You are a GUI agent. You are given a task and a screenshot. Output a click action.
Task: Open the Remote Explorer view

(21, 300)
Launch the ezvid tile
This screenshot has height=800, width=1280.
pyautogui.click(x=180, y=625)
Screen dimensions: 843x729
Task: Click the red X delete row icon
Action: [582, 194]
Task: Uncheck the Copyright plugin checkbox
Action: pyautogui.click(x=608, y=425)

REQUEST => Copy these lines word for word.

SOLUTION FOR THIS EXERCISE =>
You are a GUI agent. You are given a task and a screenshot. Output a click action.
Task: Open the Remote Explorer view

(21, 300)
Launch the ezvid tile
This screenshot has height=800, width=1280.
pyautogui.click(x=180, y=625)
Screen dimensions: 843x729
Task: Click the red X delete row icon
Action: [582, 194]
Task: Uncheck the Copyright plugin checkbox
Action: pyautogui.click(x=608, y=425)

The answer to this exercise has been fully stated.